# [What the exercise asks]
Reproduce exactly, from the data that follows, the line with "Viewport: 719px width, 940px height.", the line with "1518x700 pixels.", and every line that lies between them.

# [Entries provided]

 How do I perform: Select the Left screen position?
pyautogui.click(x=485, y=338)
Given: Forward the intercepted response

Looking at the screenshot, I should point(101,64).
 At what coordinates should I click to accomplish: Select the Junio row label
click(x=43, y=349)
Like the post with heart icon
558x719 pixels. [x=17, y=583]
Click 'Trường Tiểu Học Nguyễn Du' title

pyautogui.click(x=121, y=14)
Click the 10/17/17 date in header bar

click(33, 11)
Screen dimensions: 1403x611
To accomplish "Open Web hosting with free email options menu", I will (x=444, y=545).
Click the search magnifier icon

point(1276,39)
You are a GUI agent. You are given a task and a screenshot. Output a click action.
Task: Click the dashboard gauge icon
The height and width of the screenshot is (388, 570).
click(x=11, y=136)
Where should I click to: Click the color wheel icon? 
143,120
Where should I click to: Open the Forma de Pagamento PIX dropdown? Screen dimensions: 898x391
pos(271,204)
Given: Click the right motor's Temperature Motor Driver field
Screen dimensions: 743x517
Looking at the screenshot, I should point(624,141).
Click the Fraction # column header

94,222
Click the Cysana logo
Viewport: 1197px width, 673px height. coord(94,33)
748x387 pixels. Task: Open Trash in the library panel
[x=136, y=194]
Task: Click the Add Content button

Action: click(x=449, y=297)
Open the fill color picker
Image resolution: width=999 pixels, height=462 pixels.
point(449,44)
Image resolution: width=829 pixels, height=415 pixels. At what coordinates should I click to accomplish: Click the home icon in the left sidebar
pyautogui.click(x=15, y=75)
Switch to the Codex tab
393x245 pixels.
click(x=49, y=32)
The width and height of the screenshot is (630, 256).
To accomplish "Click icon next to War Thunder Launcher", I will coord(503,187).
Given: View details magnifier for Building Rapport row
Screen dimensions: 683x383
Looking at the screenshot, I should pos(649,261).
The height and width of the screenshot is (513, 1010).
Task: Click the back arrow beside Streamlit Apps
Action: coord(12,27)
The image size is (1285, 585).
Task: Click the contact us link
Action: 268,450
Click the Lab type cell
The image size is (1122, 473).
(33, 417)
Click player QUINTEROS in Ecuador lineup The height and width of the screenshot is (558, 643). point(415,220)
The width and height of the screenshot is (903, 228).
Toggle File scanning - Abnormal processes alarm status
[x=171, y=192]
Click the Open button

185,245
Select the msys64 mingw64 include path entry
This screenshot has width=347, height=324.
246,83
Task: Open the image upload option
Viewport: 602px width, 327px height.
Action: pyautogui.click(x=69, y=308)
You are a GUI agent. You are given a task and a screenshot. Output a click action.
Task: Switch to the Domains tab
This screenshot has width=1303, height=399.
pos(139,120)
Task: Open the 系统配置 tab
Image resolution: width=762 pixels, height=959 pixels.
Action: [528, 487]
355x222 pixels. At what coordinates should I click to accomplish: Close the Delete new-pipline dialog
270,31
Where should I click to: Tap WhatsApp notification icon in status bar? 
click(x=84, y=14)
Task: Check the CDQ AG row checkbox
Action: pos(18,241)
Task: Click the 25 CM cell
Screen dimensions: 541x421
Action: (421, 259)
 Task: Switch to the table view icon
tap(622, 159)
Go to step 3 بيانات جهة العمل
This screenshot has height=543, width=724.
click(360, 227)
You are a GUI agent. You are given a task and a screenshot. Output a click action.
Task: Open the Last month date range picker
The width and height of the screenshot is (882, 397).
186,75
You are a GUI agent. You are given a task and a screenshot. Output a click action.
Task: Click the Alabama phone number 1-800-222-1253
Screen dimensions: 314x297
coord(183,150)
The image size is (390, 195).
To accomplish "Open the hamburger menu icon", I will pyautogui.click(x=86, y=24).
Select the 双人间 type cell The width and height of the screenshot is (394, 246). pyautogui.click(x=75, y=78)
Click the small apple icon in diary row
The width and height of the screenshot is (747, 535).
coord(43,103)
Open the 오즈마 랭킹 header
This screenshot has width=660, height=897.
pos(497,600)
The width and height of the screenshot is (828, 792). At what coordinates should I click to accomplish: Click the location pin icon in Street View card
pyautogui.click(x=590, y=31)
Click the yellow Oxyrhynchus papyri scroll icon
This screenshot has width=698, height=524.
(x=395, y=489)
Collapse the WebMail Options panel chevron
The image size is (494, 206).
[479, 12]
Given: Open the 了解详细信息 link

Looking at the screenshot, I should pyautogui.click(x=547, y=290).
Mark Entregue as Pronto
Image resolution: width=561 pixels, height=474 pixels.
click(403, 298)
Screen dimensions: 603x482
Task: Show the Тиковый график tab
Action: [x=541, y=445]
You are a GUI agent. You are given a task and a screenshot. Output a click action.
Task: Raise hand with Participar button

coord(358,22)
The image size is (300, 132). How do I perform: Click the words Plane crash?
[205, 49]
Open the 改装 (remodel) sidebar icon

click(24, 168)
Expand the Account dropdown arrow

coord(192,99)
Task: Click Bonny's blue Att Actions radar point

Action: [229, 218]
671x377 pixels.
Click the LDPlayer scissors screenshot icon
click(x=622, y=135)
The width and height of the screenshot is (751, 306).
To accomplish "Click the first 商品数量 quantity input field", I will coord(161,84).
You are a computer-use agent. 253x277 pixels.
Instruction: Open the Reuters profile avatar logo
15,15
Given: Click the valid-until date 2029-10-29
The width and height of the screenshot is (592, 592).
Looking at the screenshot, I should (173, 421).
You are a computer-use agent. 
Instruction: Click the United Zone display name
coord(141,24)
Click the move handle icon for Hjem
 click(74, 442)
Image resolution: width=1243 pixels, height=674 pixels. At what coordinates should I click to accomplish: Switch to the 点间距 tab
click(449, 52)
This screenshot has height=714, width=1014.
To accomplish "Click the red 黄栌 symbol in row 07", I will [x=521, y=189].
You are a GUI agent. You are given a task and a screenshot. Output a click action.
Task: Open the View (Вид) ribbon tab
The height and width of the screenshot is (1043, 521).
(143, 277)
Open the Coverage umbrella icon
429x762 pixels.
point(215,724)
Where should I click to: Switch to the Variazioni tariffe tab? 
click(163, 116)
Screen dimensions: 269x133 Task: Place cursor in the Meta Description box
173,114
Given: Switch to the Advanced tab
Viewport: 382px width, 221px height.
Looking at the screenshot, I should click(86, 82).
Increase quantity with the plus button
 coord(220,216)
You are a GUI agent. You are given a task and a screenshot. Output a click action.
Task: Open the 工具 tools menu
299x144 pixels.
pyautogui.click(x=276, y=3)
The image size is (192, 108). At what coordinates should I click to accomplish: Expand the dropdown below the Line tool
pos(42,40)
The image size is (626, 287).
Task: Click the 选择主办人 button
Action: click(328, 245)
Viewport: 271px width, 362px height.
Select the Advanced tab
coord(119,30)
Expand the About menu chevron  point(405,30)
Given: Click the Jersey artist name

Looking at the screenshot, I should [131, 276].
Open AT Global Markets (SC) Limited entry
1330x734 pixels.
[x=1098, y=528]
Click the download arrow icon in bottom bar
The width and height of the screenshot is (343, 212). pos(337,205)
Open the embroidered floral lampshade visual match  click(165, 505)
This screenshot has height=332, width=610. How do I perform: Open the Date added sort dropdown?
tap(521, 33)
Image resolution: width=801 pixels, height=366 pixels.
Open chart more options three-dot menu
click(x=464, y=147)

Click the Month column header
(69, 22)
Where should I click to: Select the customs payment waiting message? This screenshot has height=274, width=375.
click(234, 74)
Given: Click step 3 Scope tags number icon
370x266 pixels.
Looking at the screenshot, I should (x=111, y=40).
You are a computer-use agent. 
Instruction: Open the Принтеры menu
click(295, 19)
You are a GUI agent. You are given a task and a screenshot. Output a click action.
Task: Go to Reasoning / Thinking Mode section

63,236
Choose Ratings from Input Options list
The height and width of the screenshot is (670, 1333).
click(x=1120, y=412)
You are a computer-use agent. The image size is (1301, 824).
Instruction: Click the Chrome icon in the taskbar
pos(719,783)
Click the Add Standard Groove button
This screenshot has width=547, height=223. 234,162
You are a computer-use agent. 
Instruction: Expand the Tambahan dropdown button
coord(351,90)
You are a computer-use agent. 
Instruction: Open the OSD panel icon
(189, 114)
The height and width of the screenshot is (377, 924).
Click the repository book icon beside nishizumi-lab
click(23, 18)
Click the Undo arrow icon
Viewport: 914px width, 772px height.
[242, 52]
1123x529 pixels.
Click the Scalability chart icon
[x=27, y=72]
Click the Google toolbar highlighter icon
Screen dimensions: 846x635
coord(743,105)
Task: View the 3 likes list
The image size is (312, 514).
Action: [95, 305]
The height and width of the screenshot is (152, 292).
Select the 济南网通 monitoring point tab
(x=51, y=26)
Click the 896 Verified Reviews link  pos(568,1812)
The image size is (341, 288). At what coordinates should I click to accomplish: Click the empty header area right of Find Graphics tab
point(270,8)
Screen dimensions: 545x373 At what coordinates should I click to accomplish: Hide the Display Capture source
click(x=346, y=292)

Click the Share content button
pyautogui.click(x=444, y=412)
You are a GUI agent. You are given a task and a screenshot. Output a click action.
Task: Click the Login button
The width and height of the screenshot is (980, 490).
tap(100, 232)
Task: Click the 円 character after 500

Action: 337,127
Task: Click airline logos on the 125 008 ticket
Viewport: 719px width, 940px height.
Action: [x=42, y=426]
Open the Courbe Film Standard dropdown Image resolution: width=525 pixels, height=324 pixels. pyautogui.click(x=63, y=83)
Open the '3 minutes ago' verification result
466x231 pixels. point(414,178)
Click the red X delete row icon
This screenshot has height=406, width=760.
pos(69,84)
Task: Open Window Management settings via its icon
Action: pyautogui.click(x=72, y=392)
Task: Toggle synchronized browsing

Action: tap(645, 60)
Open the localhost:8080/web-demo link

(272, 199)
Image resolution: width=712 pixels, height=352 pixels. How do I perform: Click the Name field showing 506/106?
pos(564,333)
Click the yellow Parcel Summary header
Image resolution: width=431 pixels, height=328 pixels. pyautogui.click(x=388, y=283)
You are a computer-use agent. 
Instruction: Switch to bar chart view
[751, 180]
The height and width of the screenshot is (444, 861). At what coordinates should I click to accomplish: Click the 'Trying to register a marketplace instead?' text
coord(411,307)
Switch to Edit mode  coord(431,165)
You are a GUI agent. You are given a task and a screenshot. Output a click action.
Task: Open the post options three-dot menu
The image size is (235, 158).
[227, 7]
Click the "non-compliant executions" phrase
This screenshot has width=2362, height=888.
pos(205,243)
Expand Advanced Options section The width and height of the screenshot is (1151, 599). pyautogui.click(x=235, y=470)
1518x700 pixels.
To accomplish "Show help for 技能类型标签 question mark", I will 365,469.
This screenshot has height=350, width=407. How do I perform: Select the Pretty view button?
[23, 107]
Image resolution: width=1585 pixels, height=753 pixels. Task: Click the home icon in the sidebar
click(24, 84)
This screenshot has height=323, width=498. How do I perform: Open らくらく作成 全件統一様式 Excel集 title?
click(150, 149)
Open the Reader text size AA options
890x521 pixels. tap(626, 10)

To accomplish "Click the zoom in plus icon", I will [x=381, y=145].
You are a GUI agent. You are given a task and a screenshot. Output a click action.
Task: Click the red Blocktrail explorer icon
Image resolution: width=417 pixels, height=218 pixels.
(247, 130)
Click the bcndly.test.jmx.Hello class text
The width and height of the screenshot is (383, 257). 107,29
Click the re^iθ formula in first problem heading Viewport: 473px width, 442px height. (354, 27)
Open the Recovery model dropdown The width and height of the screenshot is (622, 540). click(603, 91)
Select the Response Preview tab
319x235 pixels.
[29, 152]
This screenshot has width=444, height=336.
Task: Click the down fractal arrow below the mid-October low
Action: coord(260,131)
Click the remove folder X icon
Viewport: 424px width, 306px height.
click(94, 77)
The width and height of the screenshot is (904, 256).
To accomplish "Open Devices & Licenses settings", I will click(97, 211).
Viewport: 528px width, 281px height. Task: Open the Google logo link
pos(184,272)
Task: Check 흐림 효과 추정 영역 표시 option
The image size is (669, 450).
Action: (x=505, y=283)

# [Task result]
Viewport: 719px width, 940px height.
Action: [x=42, y=426]
Open the Courbe Film Standard dropdown Image resolution: width=525 pixels, height=324 pixels. pyautogui.click(x=63, y=83)
Open the '3 minutes ago' verification result
466x231 pixels. point(414,178)
Click the red X delete row icon
This screenshot has height=406, width=760.
pos(69,84)
Task: Open Window Management settings via its icon
Action: pyautogui.click(x=72, y=392)
Task: Toggle synchronized browsing

Action: tap(645, 60)
Open the localhost:8080/web-demo link

(272, 199)
Image resolution: width=712 pixels, height=352 pixels. How do I perform: Click the Name field showing 506/106?
pos(564,333)
Click the yellow Parcel Summary header
Image resolution: width=431 pixels, height=328 pixels. pyautogui.click(x=388, y=283)
You are a computer-use agent. 
Instruction: Switch to bar chart view
[751, 180]
The height and width of the screenshot is (444, 861). At what coordinates should I click to accomplish: Click the 'Trying to register a marketplace instead?' text
coord(411,307)
Switch to Edit mode  coord(431,165)
You are a GUI agent. You are given a task and a screenshot. Output a click action.
Task: Open the post options three-dot menu
The image size is (235, 158).
[227, 7]
Click the "non-compliant executions" phrase
This screenshot has width=2362, height=888.
pos(205,243)
Expand Advanced Options section The width and height of the screenshot is (1151, 599). pyautogui.click(x=235, y=470)
1518x700 pixels.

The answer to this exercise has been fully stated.